Italian opera singer

Anna Maria Sessi, later known as Anna Maria Neumann-Sessi, (1790 – 3 June 1864) was an Italian-born soprano primarily active in the opera houses of Vienna and Leipzig.

==Life and career==
Sessi was born in Rome, the daughter of Giovanni Sessi, himself an opera singer, who moved to Vienna with his family in 1793. She was the second youngest of his five daughters, all of whom became opera singers. Anna Maria was trained in singing by her elder sisters Marianne (177?–1847) and Imperatrice (1784–1808) and made her stage debut at the Imperial Court Theater in Vienna in 1805.

During the early years of her career, Sessi sang in Italy, mainly in Bologna, Florence, and Naples, often appearing with her sister Imperatrice.

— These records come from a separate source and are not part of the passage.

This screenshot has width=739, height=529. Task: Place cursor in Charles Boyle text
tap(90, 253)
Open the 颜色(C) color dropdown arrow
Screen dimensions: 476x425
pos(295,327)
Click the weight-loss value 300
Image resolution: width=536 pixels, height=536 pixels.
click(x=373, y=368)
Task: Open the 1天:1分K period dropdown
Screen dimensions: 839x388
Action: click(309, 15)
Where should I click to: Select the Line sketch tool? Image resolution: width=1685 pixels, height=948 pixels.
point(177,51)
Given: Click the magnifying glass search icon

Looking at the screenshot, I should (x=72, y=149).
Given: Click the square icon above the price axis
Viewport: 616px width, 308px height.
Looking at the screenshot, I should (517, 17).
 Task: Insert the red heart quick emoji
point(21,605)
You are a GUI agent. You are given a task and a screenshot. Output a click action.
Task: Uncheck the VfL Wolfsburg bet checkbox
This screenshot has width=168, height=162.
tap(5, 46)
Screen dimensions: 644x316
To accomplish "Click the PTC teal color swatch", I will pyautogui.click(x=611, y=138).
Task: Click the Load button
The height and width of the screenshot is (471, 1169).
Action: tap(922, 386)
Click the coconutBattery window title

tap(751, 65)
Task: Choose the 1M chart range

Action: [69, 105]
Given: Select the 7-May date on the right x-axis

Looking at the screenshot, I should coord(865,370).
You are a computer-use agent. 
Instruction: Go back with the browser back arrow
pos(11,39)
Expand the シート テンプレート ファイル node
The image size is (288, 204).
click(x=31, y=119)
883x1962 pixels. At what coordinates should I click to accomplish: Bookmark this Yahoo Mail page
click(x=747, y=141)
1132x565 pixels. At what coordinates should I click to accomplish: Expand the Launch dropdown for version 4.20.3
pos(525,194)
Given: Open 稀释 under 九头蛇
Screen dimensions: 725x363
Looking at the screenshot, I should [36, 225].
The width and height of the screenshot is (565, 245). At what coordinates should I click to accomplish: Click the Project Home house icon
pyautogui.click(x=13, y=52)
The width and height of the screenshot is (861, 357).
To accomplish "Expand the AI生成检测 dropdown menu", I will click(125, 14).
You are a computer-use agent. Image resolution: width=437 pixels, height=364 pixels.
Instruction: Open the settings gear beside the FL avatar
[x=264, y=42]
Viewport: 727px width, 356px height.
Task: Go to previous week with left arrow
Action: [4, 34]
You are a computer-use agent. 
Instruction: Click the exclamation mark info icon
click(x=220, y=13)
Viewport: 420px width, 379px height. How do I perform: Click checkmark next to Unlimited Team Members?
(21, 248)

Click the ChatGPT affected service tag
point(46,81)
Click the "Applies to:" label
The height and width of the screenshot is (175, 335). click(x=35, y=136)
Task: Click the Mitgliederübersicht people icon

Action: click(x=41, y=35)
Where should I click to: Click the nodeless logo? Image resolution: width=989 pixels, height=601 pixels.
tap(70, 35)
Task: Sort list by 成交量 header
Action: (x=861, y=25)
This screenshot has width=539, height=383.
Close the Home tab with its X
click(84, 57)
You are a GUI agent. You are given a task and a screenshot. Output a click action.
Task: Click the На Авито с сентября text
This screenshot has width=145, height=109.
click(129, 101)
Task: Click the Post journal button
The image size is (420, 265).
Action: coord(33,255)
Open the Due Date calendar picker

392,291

She continued to appear in Italy after Imperatrice's death in 1808, but in 1811 returned to Vienna. In 1813, she married the Austrian businessman Ignaz Neumann, after which she performed as Anna Maria Neumann-Sessi. Sessi sang frequently at the Imperial Court Theater from 1811 until 1815.

After a concert tour to various cities in Germany and Hungary, she established herself in Leipzig, where she sang from 1817 in concerts and in operas at the Altes Theater. In 1821, she sang the role of Agathe in the theatre's first performance of Weber's Der Freischütz. Other roles for which she was particularly known during her career included Julia in Spontini's La vestale, Amenaide in Rossini's Tancredi, Donna Anna in Mozart's Don Giovanni and the Countess in his Marriage of Figaro.

Sessi retired from the stage in 1823 after a serious illness caused her to lose her voice. For a time after her retirement, she taught singing in Hamburg and then returned to Vienna, where she spent her later years. She died there at the age of 74.